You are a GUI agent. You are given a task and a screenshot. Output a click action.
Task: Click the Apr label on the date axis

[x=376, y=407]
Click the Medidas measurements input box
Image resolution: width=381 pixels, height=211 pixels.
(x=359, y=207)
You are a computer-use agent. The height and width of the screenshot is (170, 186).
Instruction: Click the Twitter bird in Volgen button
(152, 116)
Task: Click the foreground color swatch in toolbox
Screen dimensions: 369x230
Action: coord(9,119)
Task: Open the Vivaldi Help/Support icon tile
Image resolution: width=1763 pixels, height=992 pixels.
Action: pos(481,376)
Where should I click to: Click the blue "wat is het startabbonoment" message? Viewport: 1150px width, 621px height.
- - - - - - -
# Exercise objective:
Repeat the lines above word for word, from first to last.

# Response:
You are a GUI agent. You are given a task and a screenshot. Output a click action.
Task: Click the Apr label on the date axis

[x=376, y=407]
Click the Medidas measurements input box
Image resolution: width=381 pixels, height=211 pixels.
(x=359, y=207)
You are a computer-use agent. The height and width of the screenshot is (170, 186).
Instruction: Click the Twitter bird in Volgen button
(152, 116)
Task: Click the foreground color swatch in toolbox
Screen dimensions: 369x230
Action: coord(9,119)
Task: Open the Vivaldi Help/Support icon tile
Image resolution: width=1763 pixels, height=992 pixels.
Action: pos(481,376)
Where should I click to: Click the blue "wat is het startabbonoment" message? Viewport: 1150px width, 621px height.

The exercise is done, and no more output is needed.